# Work request:
Please copy, word for word, the line holding "The image size" and each line that follows it through the end of the entries, omitting any pictures.

[Data to process]

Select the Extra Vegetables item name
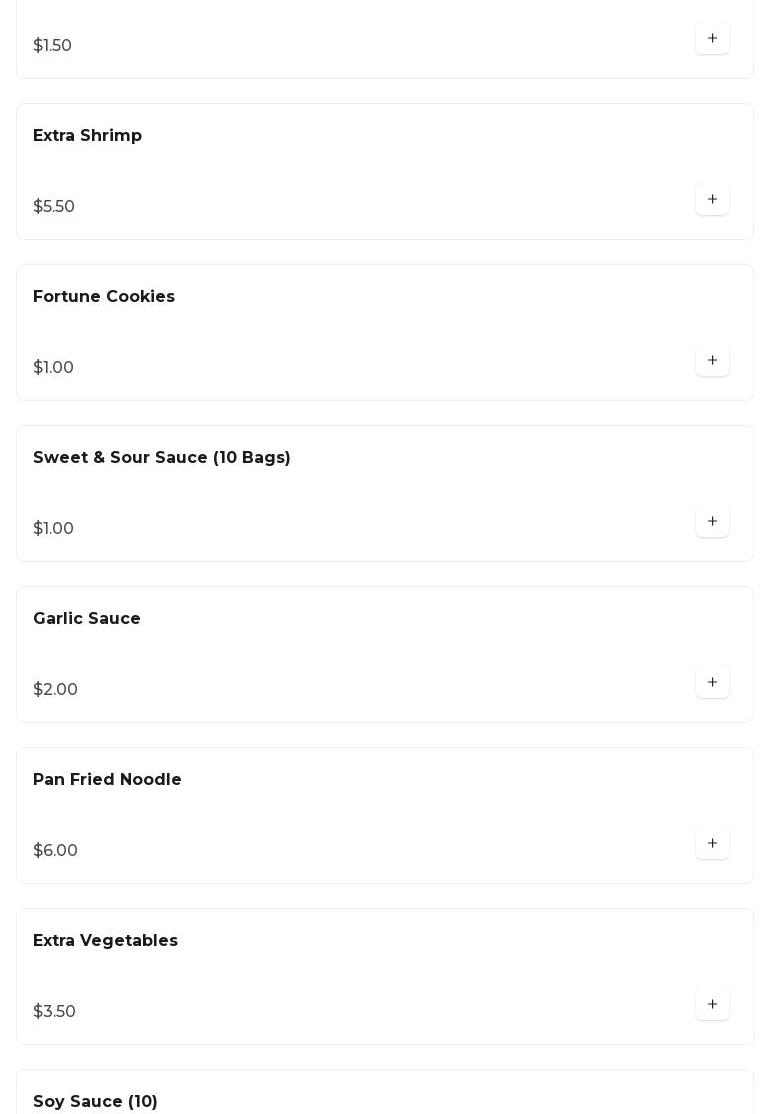 tap(105, 941)
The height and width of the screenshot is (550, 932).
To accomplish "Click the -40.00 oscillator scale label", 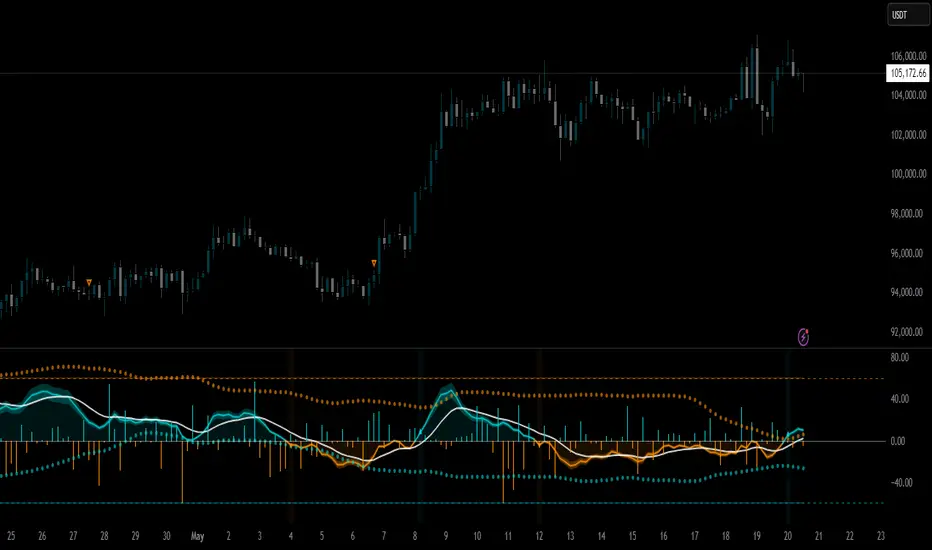I will coord(899,482).
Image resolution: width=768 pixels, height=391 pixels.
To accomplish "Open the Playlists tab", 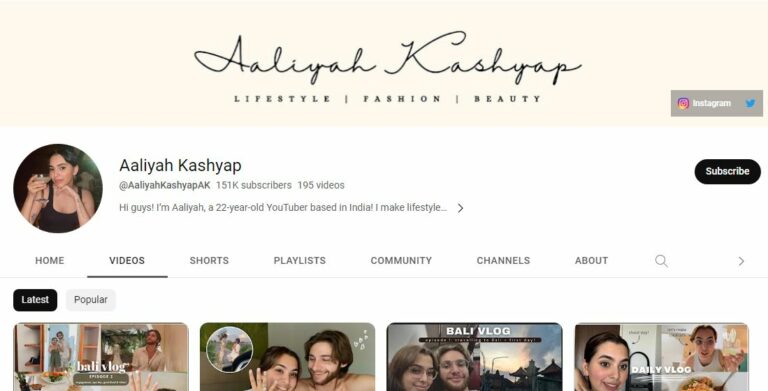I will [x=299, y=261].
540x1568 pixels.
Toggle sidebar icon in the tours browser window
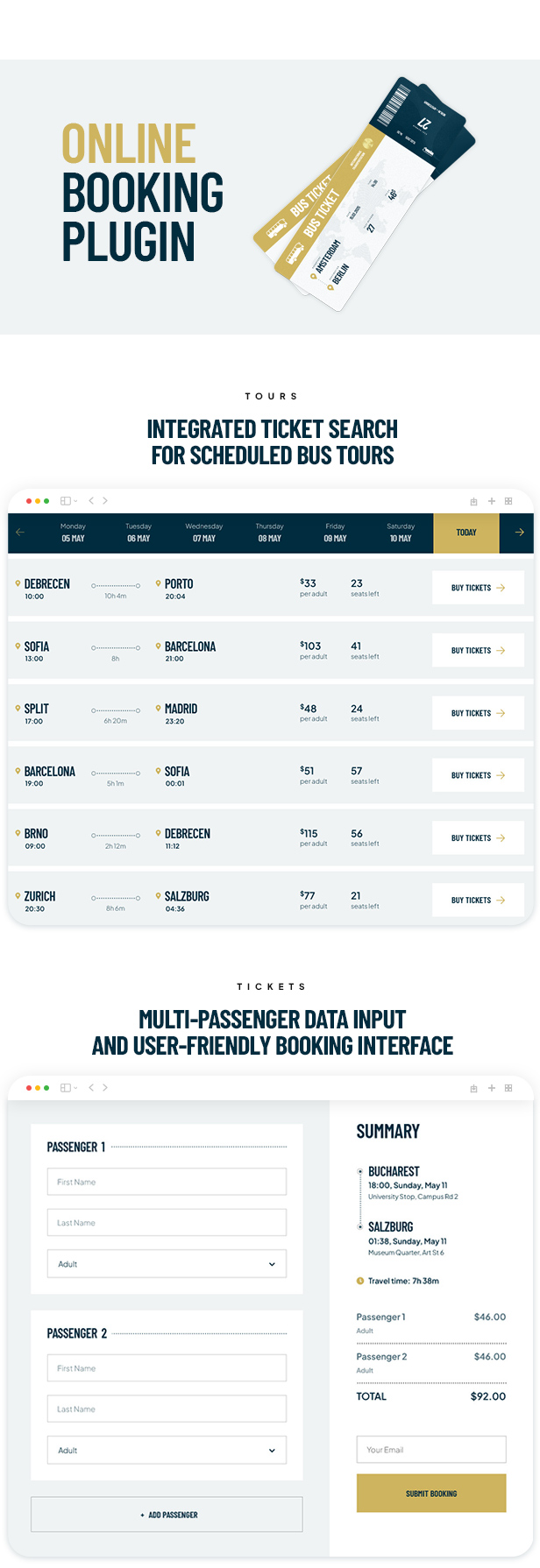click(66, 501)
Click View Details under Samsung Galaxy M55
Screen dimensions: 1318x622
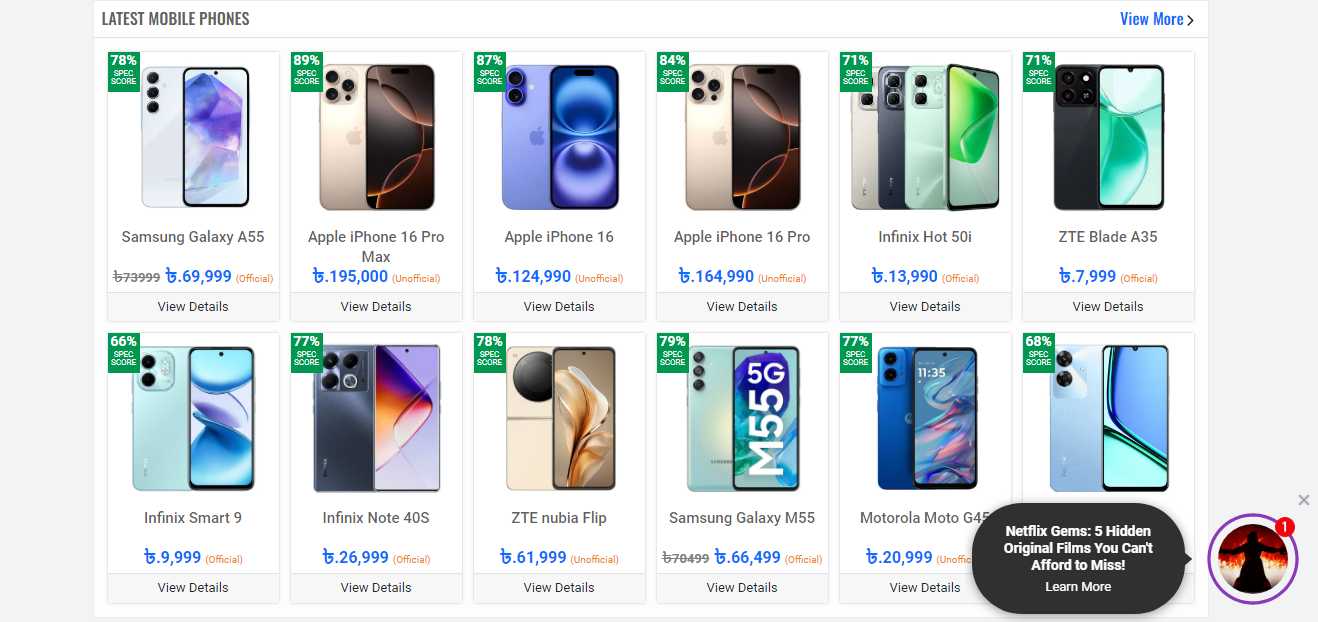coord(742,588)
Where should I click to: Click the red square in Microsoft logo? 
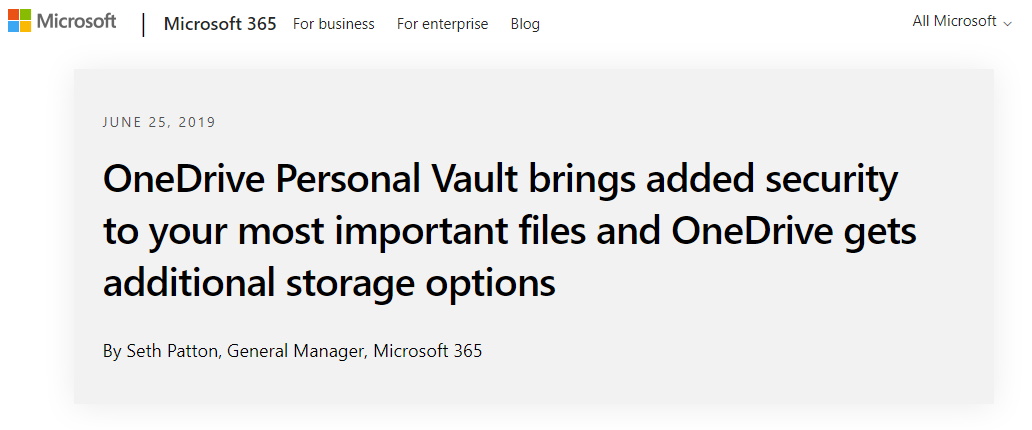click(13, 14)
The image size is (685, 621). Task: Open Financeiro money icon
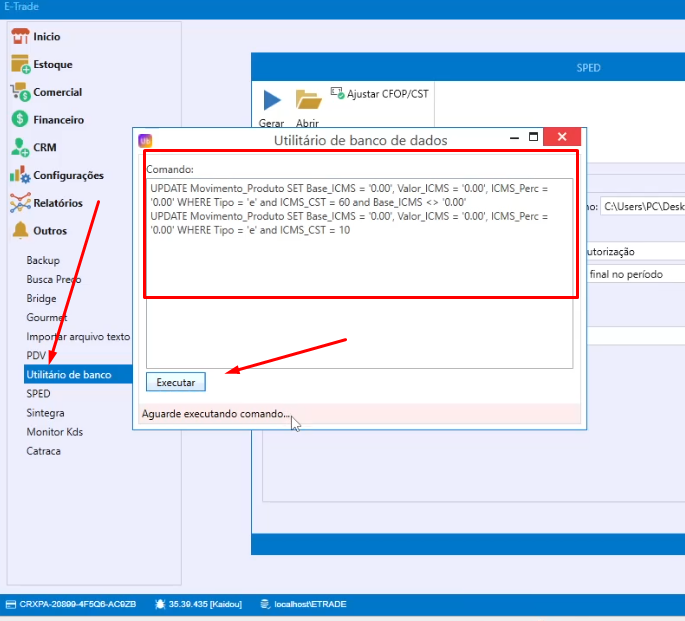pyautogui.click(x=19, y=120)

[/Data to process]

# Reply:
The image size is (685, 621). Task: Open Financeiro money icon
pyautogui.click(x=19, y=120)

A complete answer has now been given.